We had a few criteria… 1) not too expensive (we ended up spending about $40). 2) not to hard or time consuming to make (It took us a couple hours). 3)it had to be at least 6′ tall to be in scale with the garden (it ended up being 10′tall).
Materials: We started by going to the hardware store and buying 9 plastic pipes (10′ long pvc schedule 40), some huge landscape nails, 9 solar lights, a metal floor flange with a 4″ extension, and 2 cans of spray paint formulated for painting plastic. We also used some plywood and a landscape nail we already had.
We laid out the pipe on a tarp on the driveway, across two pipes to keep them slightly elevated.
Next we sanded off the black bar codes and writing, then cleaned the pipes with a little soap and water.
We spray painted the pipes with two different color reds. They were pretty close in color, one was more orange than the other. I tried to do a fade from one to the other, but the paint colors are just so close you really can’t tell.

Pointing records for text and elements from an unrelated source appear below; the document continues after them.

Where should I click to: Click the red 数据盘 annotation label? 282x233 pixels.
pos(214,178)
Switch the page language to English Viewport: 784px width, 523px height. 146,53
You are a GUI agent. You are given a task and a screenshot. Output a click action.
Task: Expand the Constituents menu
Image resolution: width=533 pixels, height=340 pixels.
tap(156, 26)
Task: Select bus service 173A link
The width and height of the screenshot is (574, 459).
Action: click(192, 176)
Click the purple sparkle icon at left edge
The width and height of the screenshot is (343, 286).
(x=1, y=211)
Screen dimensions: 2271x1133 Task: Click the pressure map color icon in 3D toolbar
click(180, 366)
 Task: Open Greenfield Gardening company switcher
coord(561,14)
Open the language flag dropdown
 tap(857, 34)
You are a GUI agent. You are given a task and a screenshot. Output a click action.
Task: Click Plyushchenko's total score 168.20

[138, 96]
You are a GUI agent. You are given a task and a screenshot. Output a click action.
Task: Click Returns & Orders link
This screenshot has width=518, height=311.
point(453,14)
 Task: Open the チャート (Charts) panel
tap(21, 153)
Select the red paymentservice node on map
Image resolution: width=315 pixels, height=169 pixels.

We put 3 pieces of plywood together for a thick base, painted it black, then attached the floor flange in the center over a 1/2″ hole we drilled.
Then we arranged the 9 nails facing up, in a circle around that.
The idea is that the metal floor flange would sit down over the piece of rebar that was sticking out of the concrete foundation in the area I wanted the sculpture. You could also just have a long piece of rebar pounded far into the ground, it’s the same idea, but having it already in concrete was a bonus. The metal flange fit right over the rebar, and even though they are not technically attached, the rebar/flange combo keeps the sculpture from tilting.
After we painted the pvc pipes, we gave them a quick second coat.
We put the plywood base into place by just setting it on the existing single piece of rebar coming out of the ground, and leveling the plywood base with rocks.
When the pvc pipes were dry, we put some 99 cent solar lights on the top of each pipe. The solar lights just needed a little duct tape around the base and they fit perfectly snugly within the pvc pipe (we did check the fit of the solar lights with the pipe at the hardware store to make sure we got ones that fit together with little problem or work.
Putting up the sculpture was then just a matter of literally setting the pipes over the ends of the nails.
The pipes bend naturally, and splay out. When the wind blows they wave a bit, and move. It is very organic looking.
I was very happy with the result, it is definitely eye catching, and I love the way it moves in the wind. The solar lights at night are a little bonus. I think we might go back at some point in the future and do another shorter ring around this one, maybe in yellow!